A group of parched and famished armed police wait impatiently in Maharajganj, Ring Road for their potato chips and bottled water. "It's finally here," exclaims a constable rushing to open a packet of potato chips. As he is munching away, the group hears screams of people chanting slogans coming from far away, "Oh no, not again. This job's so annoying," he tells his friends.
The officer holding his loud speaker nods his head and agrees. "If I have to curse anyone, then I would curse him to be a police in the next birth," the officer's loud remark is met with a roar of laughter from his juniors including the RNA soldiers standing nearby. "Well boys, keep your cool and be nice," the officer tell his group who take position and get nervous when they see that they are outnumbered.

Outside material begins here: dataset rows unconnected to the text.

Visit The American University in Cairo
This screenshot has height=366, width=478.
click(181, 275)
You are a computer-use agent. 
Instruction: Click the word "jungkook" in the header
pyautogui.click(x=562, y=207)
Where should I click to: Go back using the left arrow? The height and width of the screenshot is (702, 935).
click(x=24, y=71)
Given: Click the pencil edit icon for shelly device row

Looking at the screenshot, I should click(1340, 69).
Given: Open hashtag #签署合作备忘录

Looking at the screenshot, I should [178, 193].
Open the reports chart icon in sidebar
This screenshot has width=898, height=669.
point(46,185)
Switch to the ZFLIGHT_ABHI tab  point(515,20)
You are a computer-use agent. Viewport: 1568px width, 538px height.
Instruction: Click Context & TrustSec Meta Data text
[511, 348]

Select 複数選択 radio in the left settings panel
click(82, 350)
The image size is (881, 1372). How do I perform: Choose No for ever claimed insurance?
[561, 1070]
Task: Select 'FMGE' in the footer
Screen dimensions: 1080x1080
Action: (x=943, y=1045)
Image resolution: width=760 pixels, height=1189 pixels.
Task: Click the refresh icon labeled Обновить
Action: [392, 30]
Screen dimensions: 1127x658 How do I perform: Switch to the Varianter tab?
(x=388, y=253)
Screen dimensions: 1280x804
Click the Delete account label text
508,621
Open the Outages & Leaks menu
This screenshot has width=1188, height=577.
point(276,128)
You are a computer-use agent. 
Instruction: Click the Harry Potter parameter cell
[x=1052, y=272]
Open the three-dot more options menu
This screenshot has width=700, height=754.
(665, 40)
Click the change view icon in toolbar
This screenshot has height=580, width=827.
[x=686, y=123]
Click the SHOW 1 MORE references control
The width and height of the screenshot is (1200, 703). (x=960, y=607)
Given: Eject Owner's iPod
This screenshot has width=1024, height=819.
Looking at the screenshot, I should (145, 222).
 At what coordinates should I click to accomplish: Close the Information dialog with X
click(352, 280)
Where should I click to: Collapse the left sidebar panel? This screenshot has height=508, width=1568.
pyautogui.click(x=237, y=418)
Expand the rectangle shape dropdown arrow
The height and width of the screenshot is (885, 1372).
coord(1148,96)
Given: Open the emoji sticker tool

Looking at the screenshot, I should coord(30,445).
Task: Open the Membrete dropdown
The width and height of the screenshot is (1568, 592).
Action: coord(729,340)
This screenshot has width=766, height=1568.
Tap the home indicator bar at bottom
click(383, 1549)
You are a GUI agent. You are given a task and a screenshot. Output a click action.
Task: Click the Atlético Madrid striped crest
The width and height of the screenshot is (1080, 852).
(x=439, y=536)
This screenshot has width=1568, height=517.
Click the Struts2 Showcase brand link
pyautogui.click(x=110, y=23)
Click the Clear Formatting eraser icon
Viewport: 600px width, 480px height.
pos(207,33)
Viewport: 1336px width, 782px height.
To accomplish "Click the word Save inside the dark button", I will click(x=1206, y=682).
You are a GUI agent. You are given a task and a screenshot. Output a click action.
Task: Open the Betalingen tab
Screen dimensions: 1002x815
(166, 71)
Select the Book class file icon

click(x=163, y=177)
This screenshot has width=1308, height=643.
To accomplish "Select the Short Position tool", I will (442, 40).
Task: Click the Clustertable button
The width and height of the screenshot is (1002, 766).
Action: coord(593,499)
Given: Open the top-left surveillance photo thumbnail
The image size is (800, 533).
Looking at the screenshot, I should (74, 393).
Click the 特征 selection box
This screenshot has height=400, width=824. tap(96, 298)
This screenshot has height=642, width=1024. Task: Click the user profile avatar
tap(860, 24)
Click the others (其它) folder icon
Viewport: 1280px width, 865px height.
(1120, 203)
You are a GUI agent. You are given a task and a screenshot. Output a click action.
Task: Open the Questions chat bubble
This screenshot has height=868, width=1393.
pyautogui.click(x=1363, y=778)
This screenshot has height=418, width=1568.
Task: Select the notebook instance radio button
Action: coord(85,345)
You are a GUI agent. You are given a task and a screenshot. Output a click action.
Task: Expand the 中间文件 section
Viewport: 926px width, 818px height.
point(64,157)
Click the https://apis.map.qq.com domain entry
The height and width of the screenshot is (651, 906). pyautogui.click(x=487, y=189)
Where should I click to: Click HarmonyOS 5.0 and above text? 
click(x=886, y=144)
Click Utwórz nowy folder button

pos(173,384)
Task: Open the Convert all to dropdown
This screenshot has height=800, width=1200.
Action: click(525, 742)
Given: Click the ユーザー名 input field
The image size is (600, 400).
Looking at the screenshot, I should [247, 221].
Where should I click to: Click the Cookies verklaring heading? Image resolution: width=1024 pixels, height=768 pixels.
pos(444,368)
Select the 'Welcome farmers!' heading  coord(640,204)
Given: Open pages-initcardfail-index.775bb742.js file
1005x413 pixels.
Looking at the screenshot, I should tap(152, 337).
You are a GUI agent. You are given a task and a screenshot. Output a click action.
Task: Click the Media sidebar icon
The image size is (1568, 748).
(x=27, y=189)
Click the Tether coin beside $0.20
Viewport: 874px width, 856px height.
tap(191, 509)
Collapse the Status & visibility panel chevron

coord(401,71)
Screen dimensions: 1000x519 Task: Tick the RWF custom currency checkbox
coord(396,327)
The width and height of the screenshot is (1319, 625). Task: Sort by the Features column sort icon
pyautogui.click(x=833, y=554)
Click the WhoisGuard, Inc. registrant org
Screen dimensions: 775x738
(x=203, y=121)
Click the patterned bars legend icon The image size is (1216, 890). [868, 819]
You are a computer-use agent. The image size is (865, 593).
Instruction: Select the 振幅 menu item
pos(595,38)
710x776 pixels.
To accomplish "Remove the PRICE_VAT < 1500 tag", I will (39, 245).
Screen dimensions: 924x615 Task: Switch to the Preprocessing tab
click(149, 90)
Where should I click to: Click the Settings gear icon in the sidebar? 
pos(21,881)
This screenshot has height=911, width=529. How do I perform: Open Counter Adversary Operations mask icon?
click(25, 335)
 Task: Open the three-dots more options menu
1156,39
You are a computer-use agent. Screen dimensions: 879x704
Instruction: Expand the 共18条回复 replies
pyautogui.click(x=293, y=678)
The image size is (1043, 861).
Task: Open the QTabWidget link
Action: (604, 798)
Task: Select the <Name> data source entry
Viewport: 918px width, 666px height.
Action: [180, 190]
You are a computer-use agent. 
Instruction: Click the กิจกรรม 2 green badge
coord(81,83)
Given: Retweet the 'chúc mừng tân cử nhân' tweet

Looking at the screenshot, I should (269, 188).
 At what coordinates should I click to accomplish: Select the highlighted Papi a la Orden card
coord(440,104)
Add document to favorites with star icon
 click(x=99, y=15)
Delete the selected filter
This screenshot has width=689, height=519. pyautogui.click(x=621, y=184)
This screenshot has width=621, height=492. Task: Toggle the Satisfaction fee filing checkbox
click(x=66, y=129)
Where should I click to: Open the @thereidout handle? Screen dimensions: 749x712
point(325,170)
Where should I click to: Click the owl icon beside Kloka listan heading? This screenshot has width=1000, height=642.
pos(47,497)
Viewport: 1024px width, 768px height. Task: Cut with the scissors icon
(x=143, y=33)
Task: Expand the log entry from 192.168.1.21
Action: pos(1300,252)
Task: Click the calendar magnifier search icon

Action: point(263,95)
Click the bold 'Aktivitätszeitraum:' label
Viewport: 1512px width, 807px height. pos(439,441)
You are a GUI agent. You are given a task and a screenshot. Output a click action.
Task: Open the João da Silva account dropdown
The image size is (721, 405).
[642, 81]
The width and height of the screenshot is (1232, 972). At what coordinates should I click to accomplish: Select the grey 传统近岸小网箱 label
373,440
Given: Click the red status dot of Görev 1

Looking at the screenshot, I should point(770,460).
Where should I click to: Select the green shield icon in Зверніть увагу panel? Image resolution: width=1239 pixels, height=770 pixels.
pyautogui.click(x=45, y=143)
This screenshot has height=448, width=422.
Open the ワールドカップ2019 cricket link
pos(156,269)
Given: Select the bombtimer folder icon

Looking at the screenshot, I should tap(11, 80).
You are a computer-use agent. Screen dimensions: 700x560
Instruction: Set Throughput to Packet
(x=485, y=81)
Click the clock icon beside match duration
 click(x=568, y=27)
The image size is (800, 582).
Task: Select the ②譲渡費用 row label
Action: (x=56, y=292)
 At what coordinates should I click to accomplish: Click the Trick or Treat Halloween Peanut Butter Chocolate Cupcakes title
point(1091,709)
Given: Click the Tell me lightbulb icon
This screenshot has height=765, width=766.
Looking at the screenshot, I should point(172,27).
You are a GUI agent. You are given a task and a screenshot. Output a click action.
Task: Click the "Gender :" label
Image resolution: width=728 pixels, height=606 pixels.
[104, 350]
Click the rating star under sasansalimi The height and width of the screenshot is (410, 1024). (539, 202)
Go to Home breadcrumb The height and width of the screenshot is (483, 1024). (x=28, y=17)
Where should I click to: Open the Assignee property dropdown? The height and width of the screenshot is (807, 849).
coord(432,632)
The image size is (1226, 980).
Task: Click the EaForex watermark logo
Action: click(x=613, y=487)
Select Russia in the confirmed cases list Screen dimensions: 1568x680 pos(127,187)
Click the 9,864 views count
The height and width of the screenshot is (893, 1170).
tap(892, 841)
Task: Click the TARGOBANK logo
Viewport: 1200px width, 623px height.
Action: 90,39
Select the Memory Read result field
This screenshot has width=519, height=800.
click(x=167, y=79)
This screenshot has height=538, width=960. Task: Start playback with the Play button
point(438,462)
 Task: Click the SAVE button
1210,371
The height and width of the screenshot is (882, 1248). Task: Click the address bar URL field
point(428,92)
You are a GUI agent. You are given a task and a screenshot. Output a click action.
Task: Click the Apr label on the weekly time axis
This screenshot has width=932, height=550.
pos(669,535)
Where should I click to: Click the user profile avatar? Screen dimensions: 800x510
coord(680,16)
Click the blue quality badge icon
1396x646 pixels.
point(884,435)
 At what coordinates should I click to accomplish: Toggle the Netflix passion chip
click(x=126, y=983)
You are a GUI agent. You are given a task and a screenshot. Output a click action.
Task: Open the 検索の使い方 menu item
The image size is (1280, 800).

"How about I shoot only once?" asks a police aiming his tear gas gun towards the sky and ends up dropping on his own friends. But the protesters are moving too close to Nirmal Nibas, King Gyanendra's residence.The officer in charge moves his team one step further and request the leaders of the protestors to stop right away.
"You want to kill us? Go ahead, shoot right through my heart," a protester challenges as he takes off his shirt and points to his chest. The police start pushing the group back but they are so strong those even tear gases don't affect them anymore. "All we want is to pass through to Ring Road. If anyone throws stones at you, we will hand the person to you," shouts the group leader.
"Please try to understand. We're merely doing our job," pleads the officer in charge and tells us softly that if he didn't have his family to feed he would have joined the protestors.
Just then a group of RNA soldiers arrive with their senior officers. "What are you doing? They're still here? Push them back," says one of the officers. "You even let the press pass here? Chase them out," says another officer near the roundabout of Maharajganj.
The offended police officer loses his temper and tells his troop to rush and start charging the protestors with their batons. All the protestors, mostly young, run screaming anti-king slogans. By the end, over 15 are injured, half of whom fall down while trying to flee and bleed on the floor.
"Long live Loktantra. We'll get you soon," shouts the pro-democracy protestors as they disperse and head back to Gongabu carrying their injured friends.